ECLI:NL:RBMNE:2024:6180
Rechtbank Midden-Nederland
- Eerste aanleg - enkelvoudig
- Rechtspraak.nl
Niet-ontvankelijkheid van het beroep wegens niet-betaling griffierecht
In deze uitspraak van de Rechtbank Midden-Nederland, enkelvoudige kamer, wordt het beroep van eiseres behandeld dat op 17 juli 2024 is ingediend. De rechtbank heeft besloten om partijen niet uit te nodigen voor een zitting, omdat eiseres het griffierecht van € 51,- niet heeft betaald. Volgens artikel 8:41, eerste lid, van de Algemene wet bestuursrecht (Awb) is het betalen van griffierecht een vereiste voor de behandeling van een beroep. De rechtbank heeft eiseres op 18 augustus 2024 een aangetekende brief gestuurd met de mededeling dat het griffierecht binnen vier weken betaald moest worden. Deze brief is op 21 augustus 2024 bezorgd, maar het griffierecht is niet ontvangen door de rechtbank. Eiseres heeft geen geldige reden opgegeven voor het niet betalen van het griffierecht.

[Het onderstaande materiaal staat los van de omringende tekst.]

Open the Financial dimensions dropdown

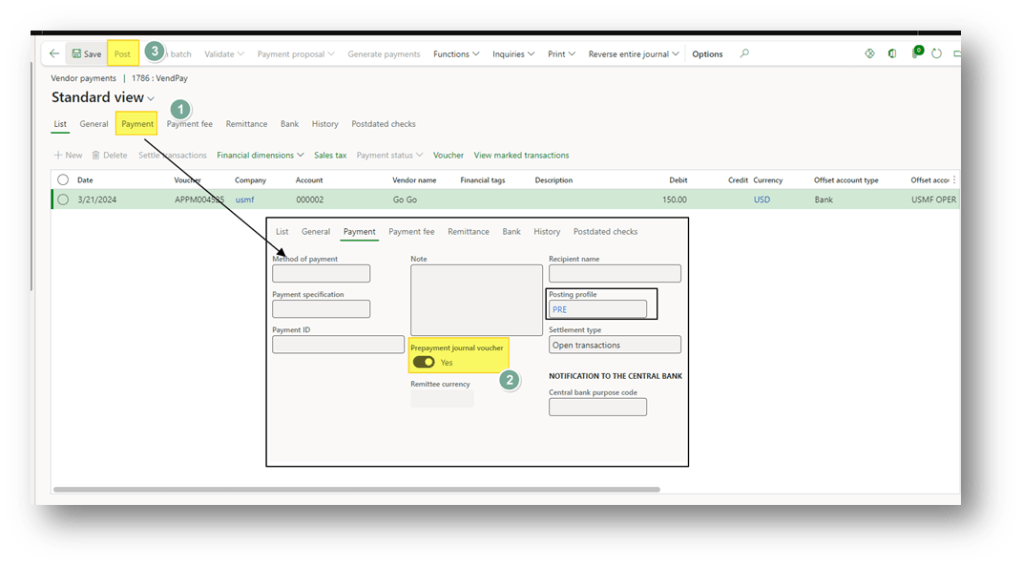click(x=260, y=155)
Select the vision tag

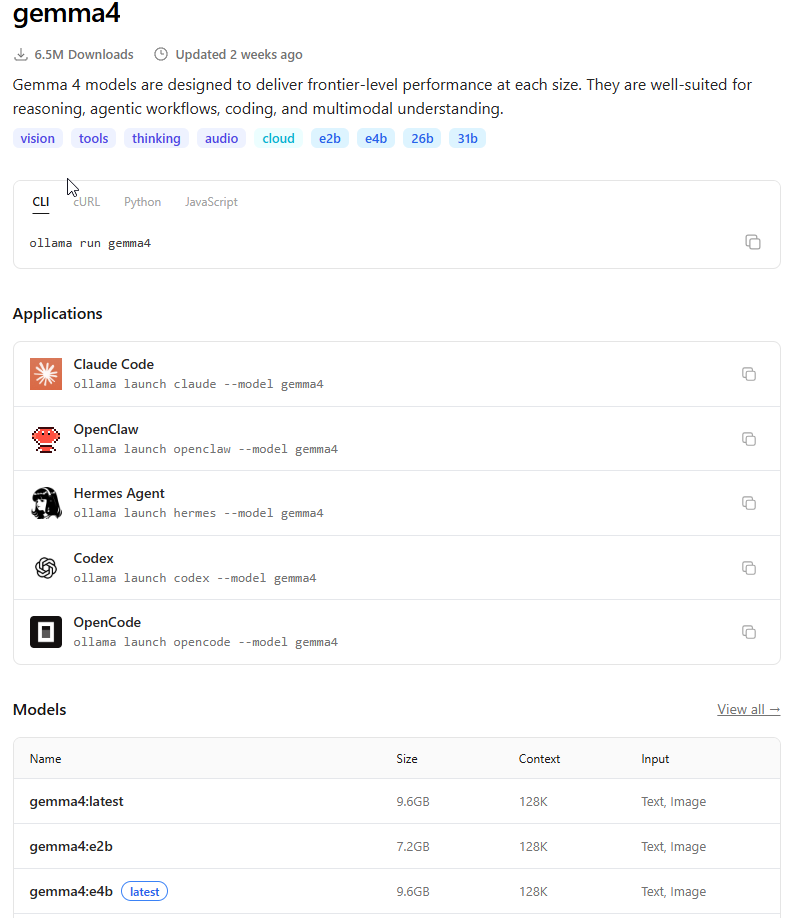point(37,138)
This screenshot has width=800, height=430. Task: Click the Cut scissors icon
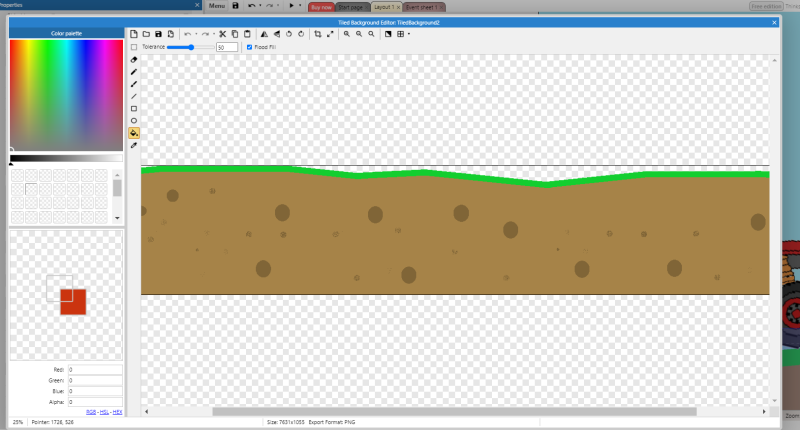click(222, 34)
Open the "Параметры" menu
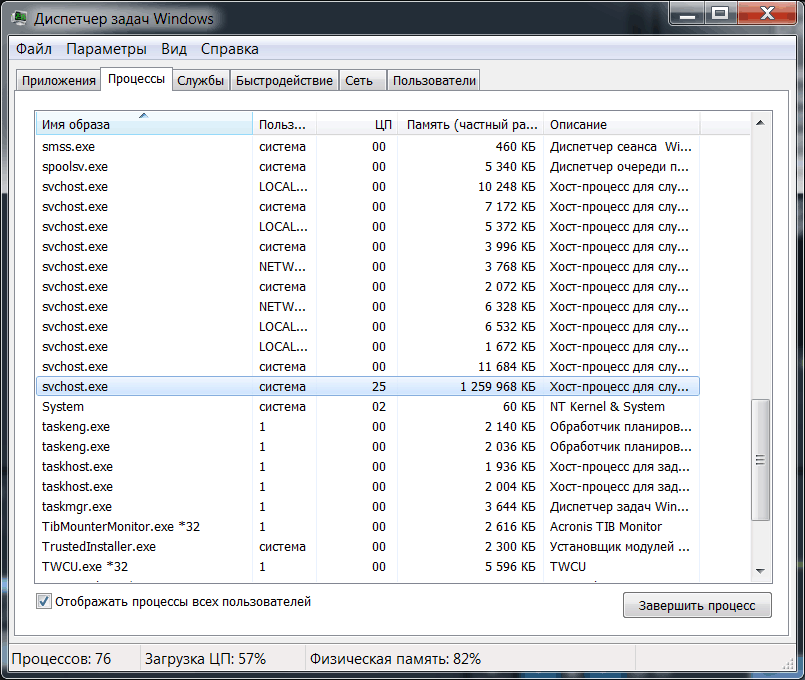 click(106, 49)

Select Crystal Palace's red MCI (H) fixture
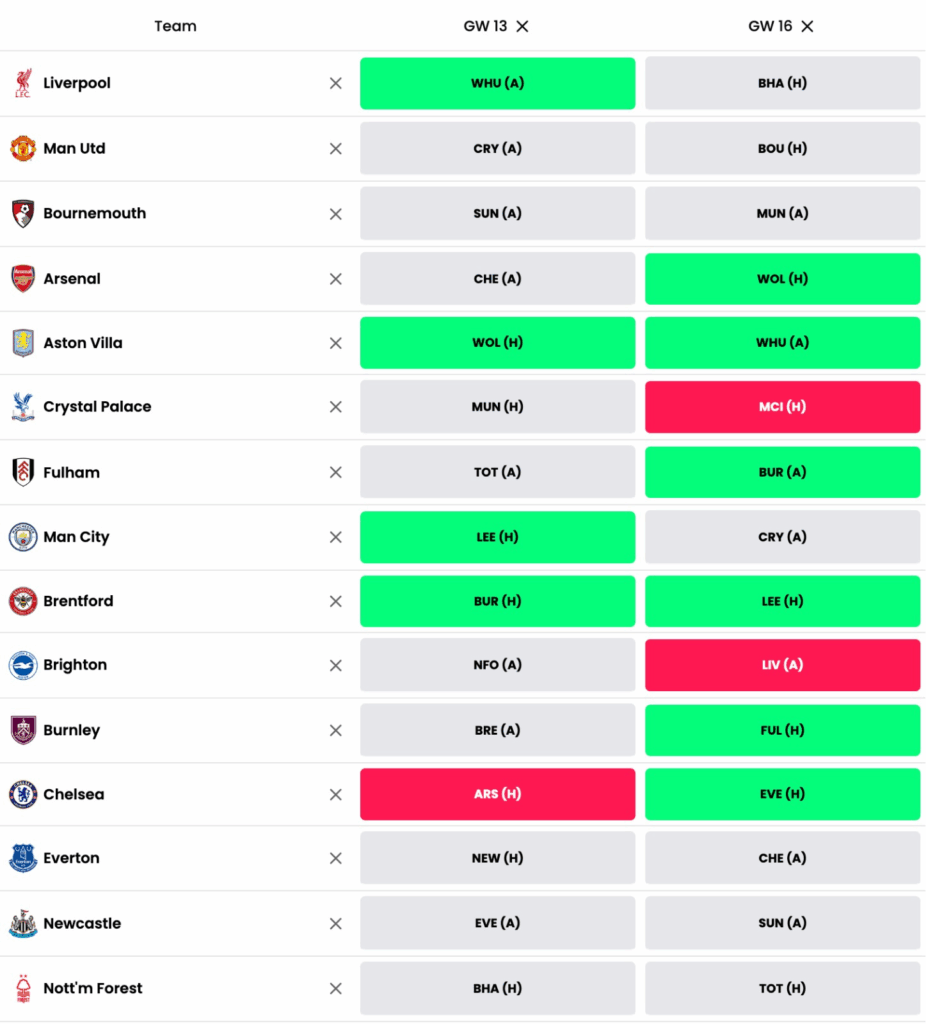click(x=782, y=407)
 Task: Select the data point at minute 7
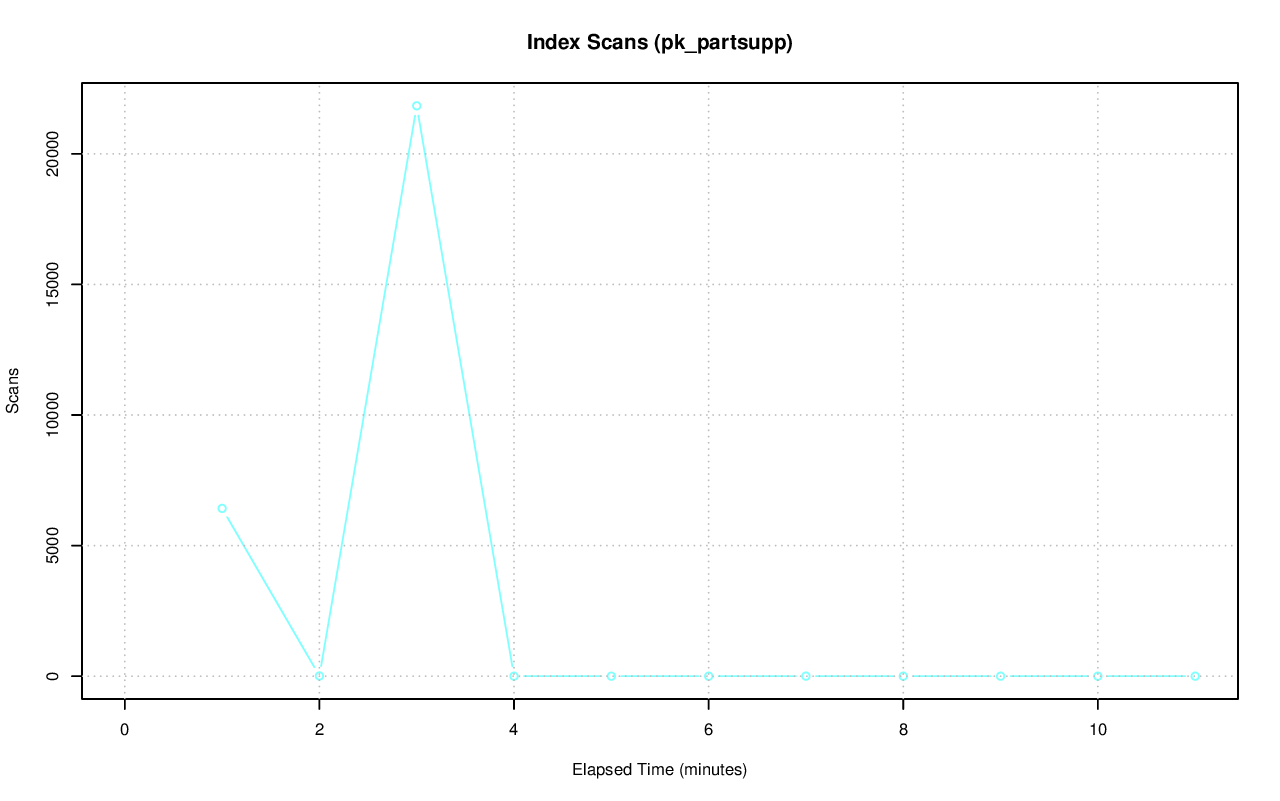[x=805, y=676]
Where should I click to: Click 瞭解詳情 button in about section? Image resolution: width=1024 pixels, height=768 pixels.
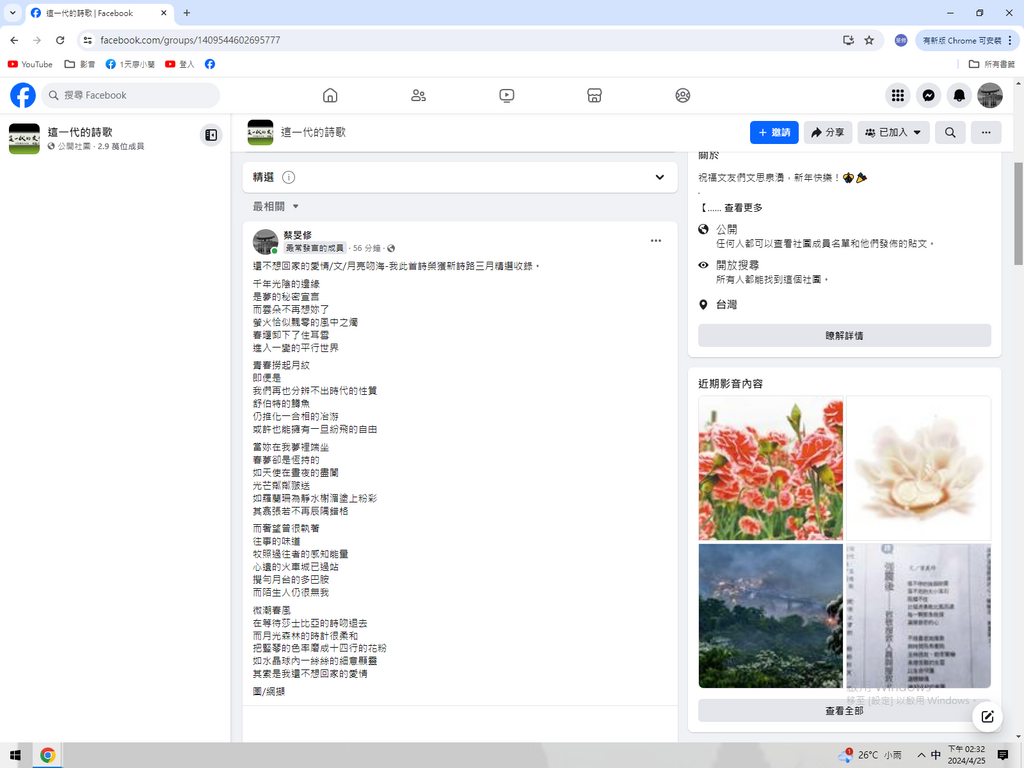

Daarnaast heeft de rechtbank vastgesteld dat eiseres geen kopie van het besluit heeft ingediend, ondanks een eerdere aanmaning van 18 juli 2024 om dit gebrek te herstellen. Eiseres heeft niet gereageerd op deze aanmaning, die via het digitale systeem van de rechtbank is verstuurd en als aangetekend geldt. Gezien het feit dat eiseres niet heeft voldaan aan de vereisten voor de behandeling van haar beroep, heeft de rechtbank besloten het beroep niet inhoudelijk te behandelen. De rechtbank verklaart het beroep kennelijk niet-ontvankelijk op basis van artikel 8:54 Awb. Eiseres krijgt geen gelijk en er wordt geen vergoeding van proceskosten toegekend.
De uitspraak is gedaan door mr. S.C.A. van Kuijeren, rechter, in aanwezigheid van C.A.A.W. van der Heijden, griffier, en is openbaar uitgesproken op 31 oktober 2024. Eiseres heeft de mogelijkheid om binnen zes weken na verzending van de uitspraak een verzetschrift in te dienen als zij het niet eens is met de beslissing.